What the task asks
Among the entries below, how many lines include "width"? Answer with the number only.

Supplied data

________

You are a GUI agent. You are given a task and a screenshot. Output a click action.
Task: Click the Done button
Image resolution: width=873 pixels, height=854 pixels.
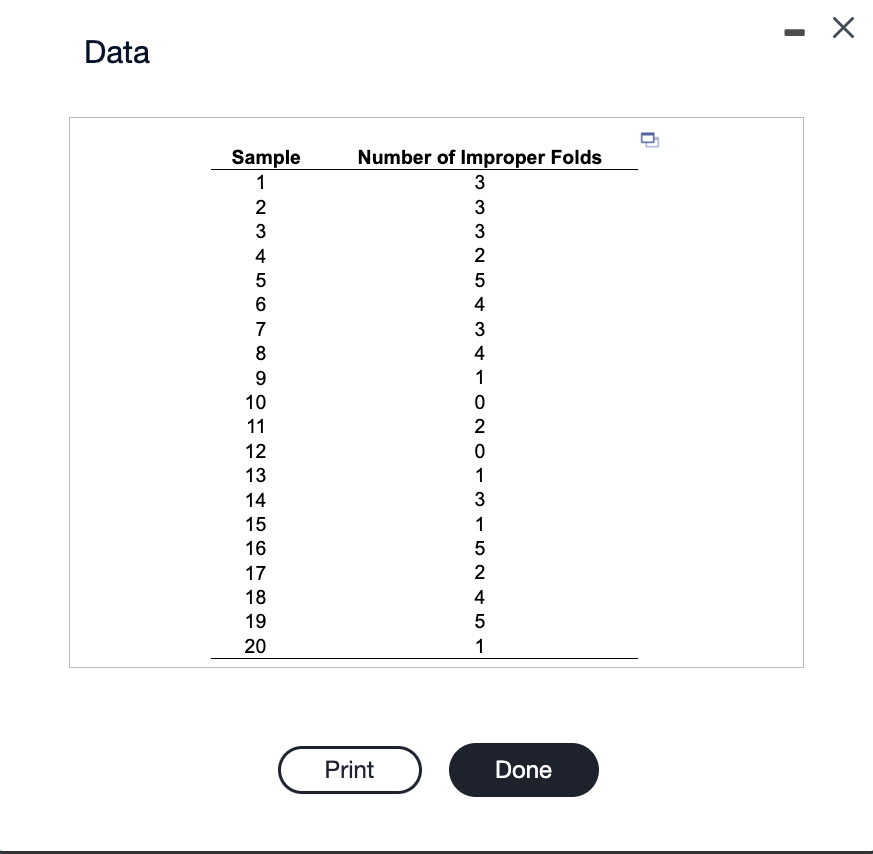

________

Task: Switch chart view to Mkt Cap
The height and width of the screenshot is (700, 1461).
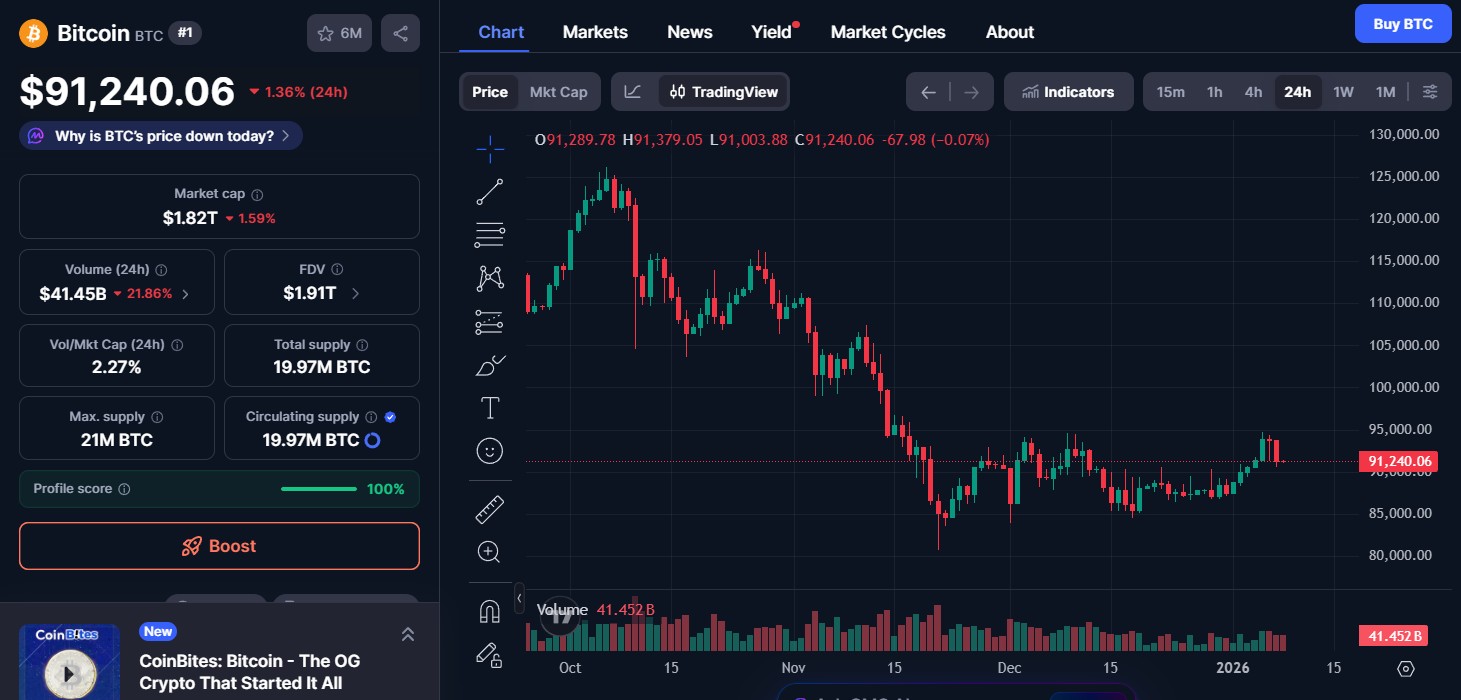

________

Your response
2